Etats-Unis: Activistes catholiques reconnus coupables de sabotage dans un centre nucléaire
Knoxville, 9 mai 2013 (Apic) Sœur Megan Rice, une religieuse catholique de 83 ans et deux de ses collègues activistes de la paix ont été reconnus coupables le 8 mai 2013 par le tribunal de District de Knoxville, au sud-est des Etats-Unis, d’»atteinte à la sécurité nationale» par «sabotage». Les trois accusés avaient inscrit des messages bibliques sur des entrepôts d’uranium après s’être introduits en juillet 2012 dans le centre de fabrication d’armes nucléaires d’Oak Ridge, dans le Tennessee. Ils seront incarcérés dès le 9 mai 2013.
Sœur Megan, assistée de Michael Walli, un vétéran du Vietnam de 64 ans, et de Greg Boertje-Obed, 57 ans, ont tout d’abord sectionné les barrières de protection entourant le complexe gouvernemental d’Y-12. Le groupe s’est ensuite dirigé vers les hangars où est entreposé l’uranium enrichi destiné à la fabrication des armes atomiques, rapporte le 9 mai 2013 le quotidien américain «The Washington Post». Ils y ont sprayé des messages de non violence tirés de la Bible. Les intrus ont apparemment pu réaliser leur action grâce à une série de déficiences dans le système de sécurité du complexe, notamment des caméras de surveillance hors d’état de marche et des fausses alarmes récurrentes. Les défauts de sécurité mis en lumière ont mené à une intense polémique et à l’éviction de plusieurs responsables du centre.

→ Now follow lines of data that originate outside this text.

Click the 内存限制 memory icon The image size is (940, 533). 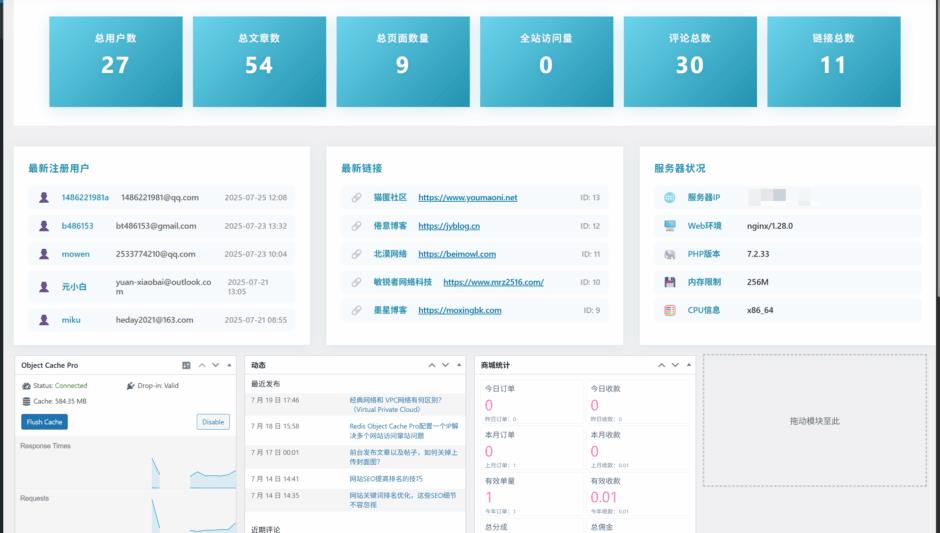point(669,282)
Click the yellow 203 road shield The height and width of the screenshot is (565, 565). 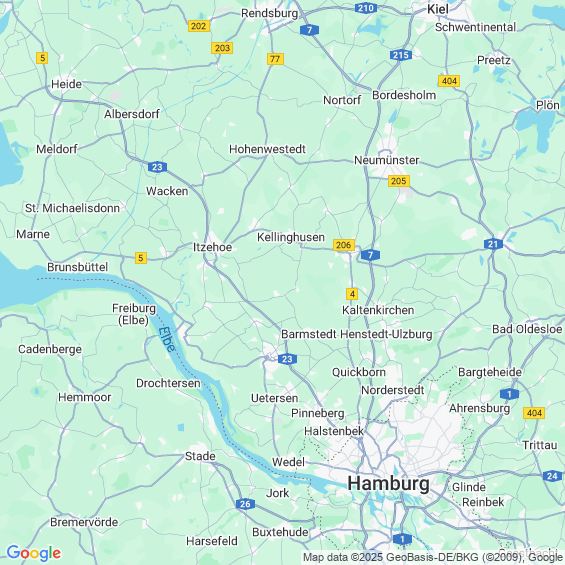point(222,48)
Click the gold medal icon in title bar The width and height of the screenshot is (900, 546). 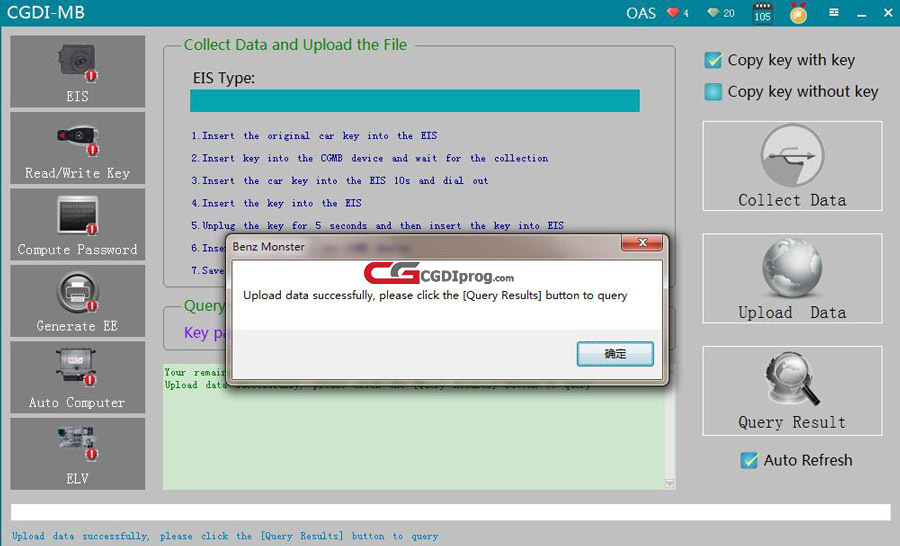click(x=798, y=13)
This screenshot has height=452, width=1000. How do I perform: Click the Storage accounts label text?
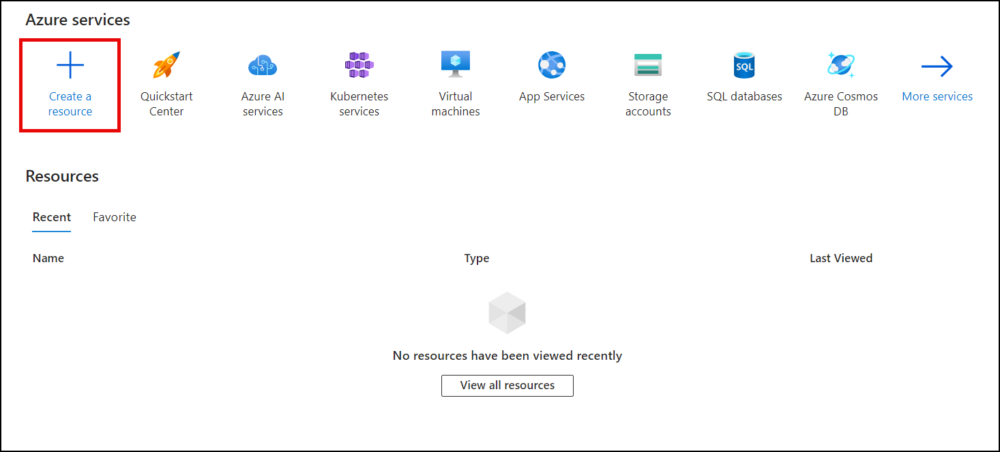coord(648,104)
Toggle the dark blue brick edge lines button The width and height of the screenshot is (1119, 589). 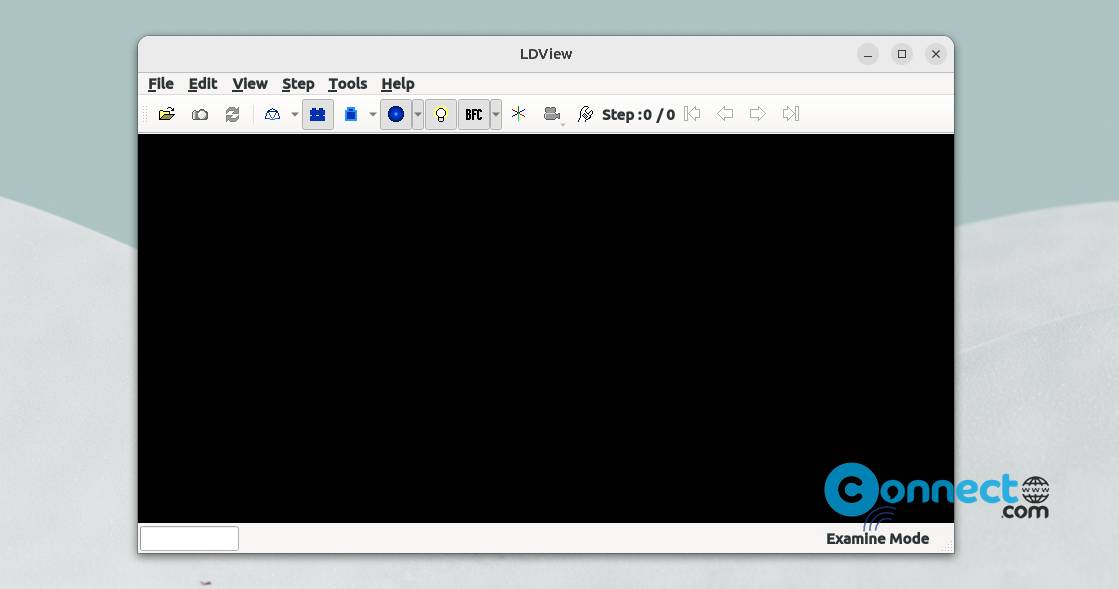[318, 114]
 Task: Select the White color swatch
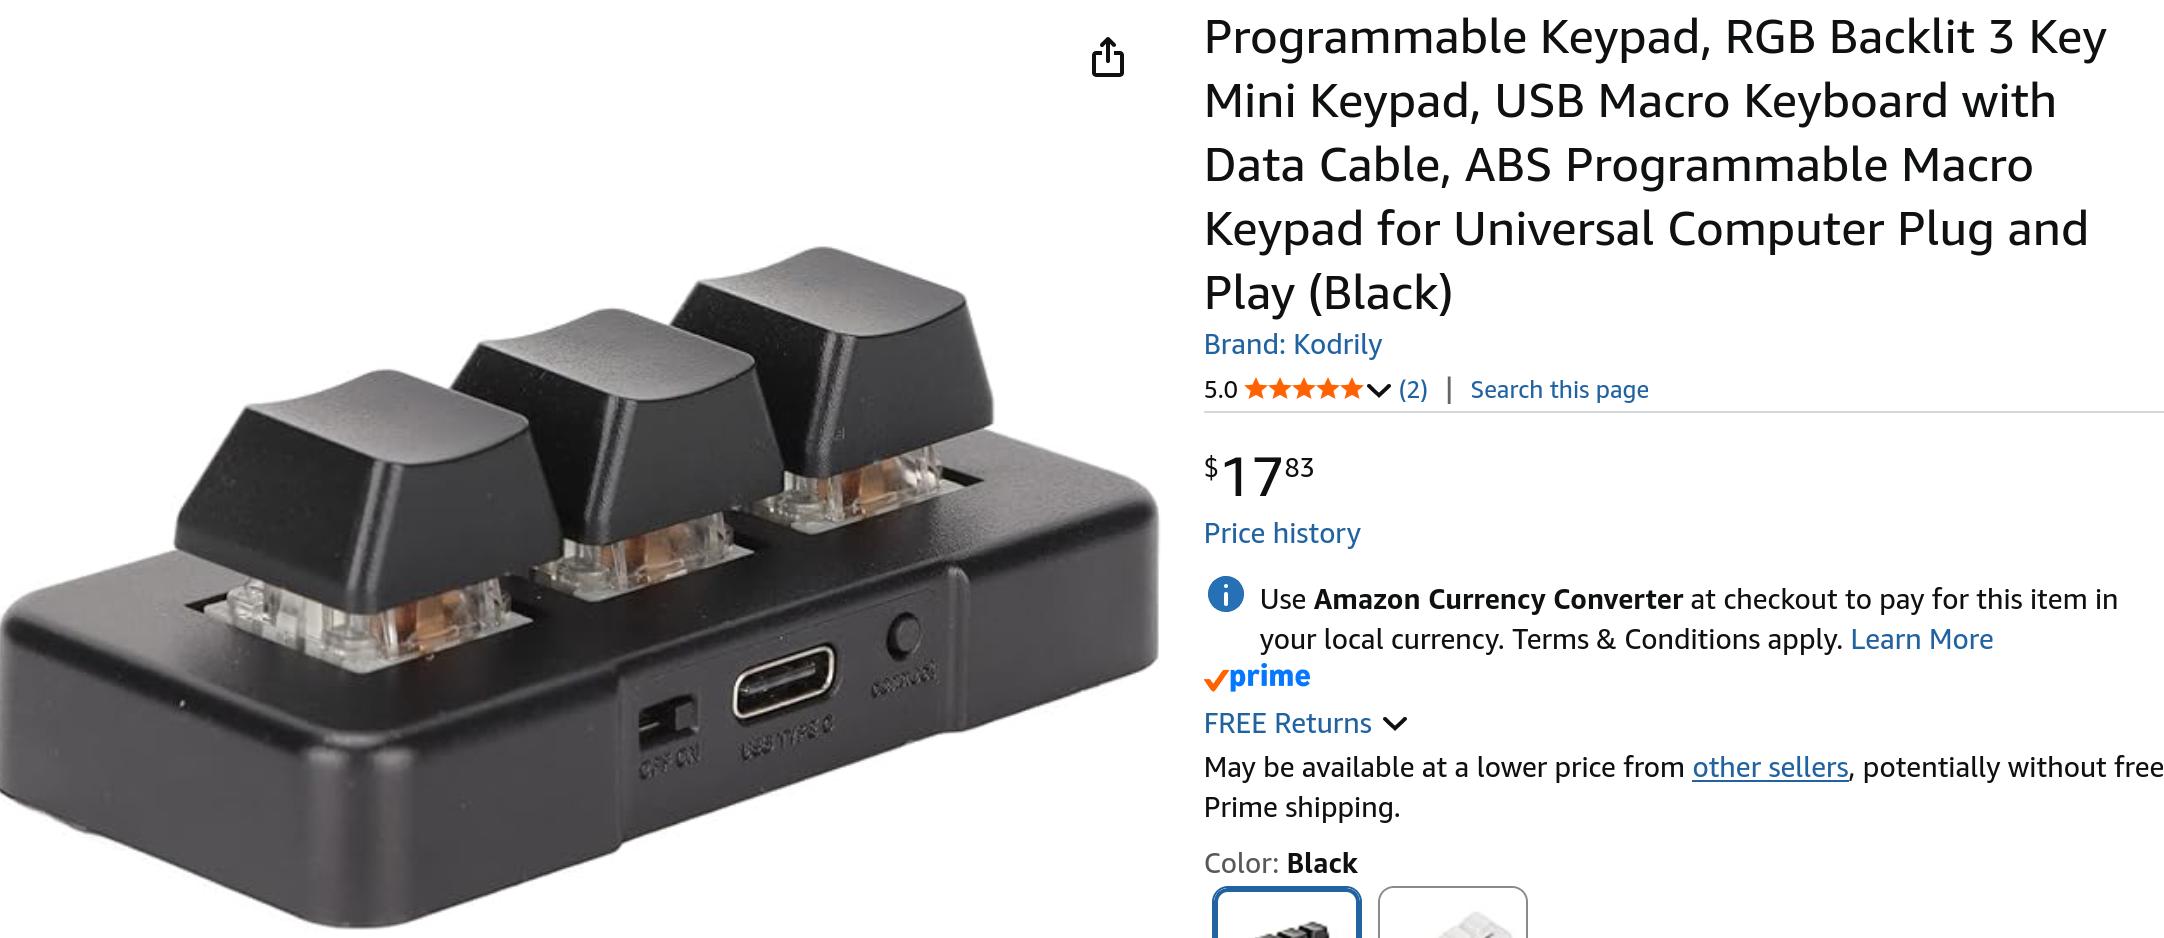click(x=1452, y=912)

Des dizaines de sympathisants en soutien
Les trois activistes risquent ensemble une peine maximale de 30 ans de prison. Le verdict définitif est attendu dans les quatre mois. Comme l’atteinte à la sécurité nationale est considérée comme un «acte de violence», les accusés seront mis en détention préventive dès le 9 mai 2013 au soir. Au cours du procès les avocats ont argué que leurs clients n’avaient fait que prendre part à une intrusion symbolique et n’avait pas mis en danger la sécurité du site. Ils ont demandé l’acquittement de la charge de «sabotage», expliquant qu’il n’y avait aucune preuve tangible de ce genre de démarche.
Des dizaines de sympathisants à la cause pacifique des catholiques sont venus les soutenir lors du procès. (apic/washingtonp/rz)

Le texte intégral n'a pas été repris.